Cherokee Nation artist from Oklahoma, U.S. (born 1945)

Jane Osti (b. 1945 Tahlequah, Oklahoma) is a native Cherokee artist. She specializes in traditional Cherokee pottery with unique embellishments and designs. In 2005, Osti was one of the youngest Cherokee artists to be appointed as a Living Treasure by Cherokee Nation. Currently, Osti teaches and creates her own pottery in her studio in downtown Tahlequah.

==Early life==
Osti was born in the Rocky Ford area of Tahlequah. Osti's father started out as a miner and in the later half of his life he raised cattle and was a rancher. Her Cherokee mother died when she was 5 years old. Osti did not have much exposure to art until she lived alone. She participated in art class in fourth and fifth grade but did not have any other opportunities outside of that. Osti attended Oaks Mission High School.

===Education===
Osti was married and started a family and did not start college classes until she was 33, when she took classes at a community college in San Francisco. In 1985, Osti moved back to Tahlequah and took the rest of her classes at Northeastern State University. Osti finished her Bachelor of Arts in art in 1989 and continued on to her master's at NSU immediately after. She graduated with her Master's of Science in education in 1992.

==Introduction into art==
The classes that Osti took with professor Jerry Choate were influential for her later career as a 3-dimensional artist. After finishing her first pottery class and while taking a Cherokee history course, Osti decided to interview Anna Mitchell for a paper. Mitchell soon became Osti's teacher, mentor, and friend. During this time, Osti switched her focus from the 2-dimensional to the 3-dimensional and really fell in love with pottery.

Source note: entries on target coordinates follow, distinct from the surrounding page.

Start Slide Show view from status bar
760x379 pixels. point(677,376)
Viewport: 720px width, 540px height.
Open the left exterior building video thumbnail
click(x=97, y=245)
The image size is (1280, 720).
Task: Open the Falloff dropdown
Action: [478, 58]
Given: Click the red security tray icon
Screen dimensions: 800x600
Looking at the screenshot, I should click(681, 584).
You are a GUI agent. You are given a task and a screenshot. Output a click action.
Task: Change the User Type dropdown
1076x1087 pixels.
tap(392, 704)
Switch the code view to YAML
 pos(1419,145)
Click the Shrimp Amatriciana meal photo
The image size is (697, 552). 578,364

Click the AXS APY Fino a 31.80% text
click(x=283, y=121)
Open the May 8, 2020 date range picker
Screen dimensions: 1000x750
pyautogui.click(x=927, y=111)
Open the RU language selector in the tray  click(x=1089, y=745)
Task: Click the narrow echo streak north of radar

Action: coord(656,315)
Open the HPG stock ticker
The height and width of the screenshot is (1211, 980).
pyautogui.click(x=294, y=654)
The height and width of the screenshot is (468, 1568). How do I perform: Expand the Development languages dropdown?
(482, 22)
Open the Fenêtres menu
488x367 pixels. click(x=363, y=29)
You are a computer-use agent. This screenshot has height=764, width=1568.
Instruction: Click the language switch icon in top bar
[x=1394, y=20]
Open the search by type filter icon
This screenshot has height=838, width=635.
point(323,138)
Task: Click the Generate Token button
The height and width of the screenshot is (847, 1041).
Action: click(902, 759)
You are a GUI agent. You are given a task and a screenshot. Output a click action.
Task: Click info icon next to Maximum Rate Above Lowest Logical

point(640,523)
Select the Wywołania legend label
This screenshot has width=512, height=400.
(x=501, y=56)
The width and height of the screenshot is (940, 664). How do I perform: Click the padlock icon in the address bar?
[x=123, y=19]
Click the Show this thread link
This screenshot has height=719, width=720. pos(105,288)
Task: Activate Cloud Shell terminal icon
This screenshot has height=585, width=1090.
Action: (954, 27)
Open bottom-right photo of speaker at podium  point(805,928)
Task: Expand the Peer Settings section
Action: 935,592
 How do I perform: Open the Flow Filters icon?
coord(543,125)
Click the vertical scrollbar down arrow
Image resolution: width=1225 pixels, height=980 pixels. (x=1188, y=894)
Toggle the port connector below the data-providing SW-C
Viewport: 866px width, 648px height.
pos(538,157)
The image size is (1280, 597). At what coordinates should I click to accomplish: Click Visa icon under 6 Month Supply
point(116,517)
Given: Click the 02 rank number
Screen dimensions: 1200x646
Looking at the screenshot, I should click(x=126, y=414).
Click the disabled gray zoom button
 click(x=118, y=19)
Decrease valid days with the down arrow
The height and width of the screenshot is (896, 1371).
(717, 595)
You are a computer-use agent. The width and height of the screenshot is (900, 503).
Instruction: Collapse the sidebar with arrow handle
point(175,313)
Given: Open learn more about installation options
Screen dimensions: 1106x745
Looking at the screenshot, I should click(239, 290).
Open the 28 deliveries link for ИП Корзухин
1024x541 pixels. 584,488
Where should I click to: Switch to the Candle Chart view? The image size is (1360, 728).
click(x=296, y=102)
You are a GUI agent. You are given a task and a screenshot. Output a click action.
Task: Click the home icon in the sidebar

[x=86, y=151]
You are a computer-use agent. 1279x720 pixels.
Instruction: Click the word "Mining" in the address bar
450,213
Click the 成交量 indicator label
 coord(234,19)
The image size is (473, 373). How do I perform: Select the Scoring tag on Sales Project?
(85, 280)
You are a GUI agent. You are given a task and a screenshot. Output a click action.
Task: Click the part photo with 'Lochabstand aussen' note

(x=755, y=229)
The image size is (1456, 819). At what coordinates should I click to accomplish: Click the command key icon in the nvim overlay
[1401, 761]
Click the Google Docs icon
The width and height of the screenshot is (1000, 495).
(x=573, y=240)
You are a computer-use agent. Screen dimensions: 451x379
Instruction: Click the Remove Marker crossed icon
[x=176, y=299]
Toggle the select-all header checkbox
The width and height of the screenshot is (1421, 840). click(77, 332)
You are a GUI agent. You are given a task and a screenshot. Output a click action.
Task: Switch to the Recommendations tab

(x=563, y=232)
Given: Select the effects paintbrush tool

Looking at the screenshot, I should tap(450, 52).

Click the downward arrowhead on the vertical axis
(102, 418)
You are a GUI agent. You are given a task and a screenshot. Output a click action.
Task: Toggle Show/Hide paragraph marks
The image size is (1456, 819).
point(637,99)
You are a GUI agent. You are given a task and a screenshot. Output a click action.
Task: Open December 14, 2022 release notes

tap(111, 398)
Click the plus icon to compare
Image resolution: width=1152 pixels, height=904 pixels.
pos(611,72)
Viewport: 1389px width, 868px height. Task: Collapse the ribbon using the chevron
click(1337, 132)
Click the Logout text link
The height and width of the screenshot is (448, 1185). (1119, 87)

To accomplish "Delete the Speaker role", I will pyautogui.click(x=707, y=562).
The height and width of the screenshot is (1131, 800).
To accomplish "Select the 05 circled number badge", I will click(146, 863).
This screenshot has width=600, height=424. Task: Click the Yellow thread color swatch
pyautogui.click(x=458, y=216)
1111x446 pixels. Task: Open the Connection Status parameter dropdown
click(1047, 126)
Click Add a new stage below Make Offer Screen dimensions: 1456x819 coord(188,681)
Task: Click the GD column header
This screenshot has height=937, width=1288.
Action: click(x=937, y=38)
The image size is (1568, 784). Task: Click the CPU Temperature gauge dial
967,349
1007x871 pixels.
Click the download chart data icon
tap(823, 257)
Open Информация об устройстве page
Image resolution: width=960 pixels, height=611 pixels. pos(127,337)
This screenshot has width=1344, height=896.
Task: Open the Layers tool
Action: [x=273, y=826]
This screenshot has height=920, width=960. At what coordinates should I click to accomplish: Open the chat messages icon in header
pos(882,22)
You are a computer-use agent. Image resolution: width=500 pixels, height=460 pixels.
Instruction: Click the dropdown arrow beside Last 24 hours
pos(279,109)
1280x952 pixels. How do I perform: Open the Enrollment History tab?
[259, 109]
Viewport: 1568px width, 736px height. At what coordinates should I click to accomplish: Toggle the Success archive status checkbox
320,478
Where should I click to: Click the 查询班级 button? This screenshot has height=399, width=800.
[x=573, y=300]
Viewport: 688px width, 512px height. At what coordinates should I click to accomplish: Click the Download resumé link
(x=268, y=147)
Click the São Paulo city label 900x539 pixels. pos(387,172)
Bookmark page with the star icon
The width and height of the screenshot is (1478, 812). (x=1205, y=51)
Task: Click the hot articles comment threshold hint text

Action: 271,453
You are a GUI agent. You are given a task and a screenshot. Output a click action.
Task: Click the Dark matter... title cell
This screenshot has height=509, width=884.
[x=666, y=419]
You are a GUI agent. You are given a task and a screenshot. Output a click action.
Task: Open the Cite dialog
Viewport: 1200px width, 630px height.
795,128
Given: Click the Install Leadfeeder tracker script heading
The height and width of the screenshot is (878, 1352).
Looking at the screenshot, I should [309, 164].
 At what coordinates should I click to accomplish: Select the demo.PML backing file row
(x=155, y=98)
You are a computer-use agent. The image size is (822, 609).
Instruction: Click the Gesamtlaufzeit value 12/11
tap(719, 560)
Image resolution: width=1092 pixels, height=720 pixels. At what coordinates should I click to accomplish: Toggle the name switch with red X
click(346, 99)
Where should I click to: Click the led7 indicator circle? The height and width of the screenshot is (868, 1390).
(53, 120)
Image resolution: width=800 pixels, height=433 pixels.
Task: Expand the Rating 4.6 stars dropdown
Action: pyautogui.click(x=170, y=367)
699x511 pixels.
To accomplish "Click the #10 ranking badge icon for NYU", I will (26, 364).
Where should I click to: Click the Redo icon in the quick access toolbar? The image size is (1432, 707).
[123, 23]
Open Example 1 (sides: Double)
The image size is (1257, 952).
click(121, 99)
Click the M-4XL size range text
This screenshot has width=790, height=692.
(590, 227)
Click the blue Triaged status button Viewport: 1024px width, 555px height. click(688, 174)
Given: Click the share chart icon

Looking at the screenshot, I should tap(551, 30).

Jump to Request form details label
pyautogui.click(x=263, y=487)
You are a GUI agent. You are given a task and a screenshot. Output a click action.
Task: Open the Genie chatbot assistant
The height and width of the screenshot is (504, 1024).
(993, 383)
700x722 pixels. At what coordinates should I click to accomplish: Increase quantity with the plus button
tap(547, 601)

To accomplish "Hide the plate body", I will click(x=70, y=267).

===Style and notable works===
Osti's work draws from ancient Mississippian culture and prehistoric southeastern woodland. Osti specializes in coil and slab construction, stone polishing, as well as glazing, and raku-firing. The images typically convey abstract animals and landscape with symbols of celestial activity, protection, and endurance. She further specializes in complex stamped patterns using wooden paddles with intricately carved designs (one paddle is fiber covered, representing the first type of paddles used). The paddle stamping evokes the ancient traditions of better heat distribution and a more secure hand grip to prevent slippage, while adding immeasurable beauty to an everyday utilitarian object. Rim notching and complex patterns of incised traditional designs are often intermixed with designs drawn from nature to generate other Jane Osti signature motifs.

==Awards and achievements==
Osti has won awards at many exhibitions, including awards from:
- Santa Fe Indian Market
- Five Civilized Tribes Museum
- Red Earth Indian Arts Festival
- Grand prize at the 10th annual Cherokee Homecoming Art Show and Sale, Cherokee Nation Enterprises, the Oklahoma Arts Council and the National Endowment for the Arts

In 2005, Osti was one of the youngest Cherokee artists to be designated a Living Treasure by Cherokee Nation.

Her work, Tall squash pot, was acquired by the Smithsonian American Art Museum as part of the Renwick Gallery's 50th Anniversary Campaign.

Her works The Abundance, A Sacred Fire, and Spirit of Survival were acquired in 2026 and are displayed at the Crystal Bridges Museum of American Art in Bentonville, Arkansas.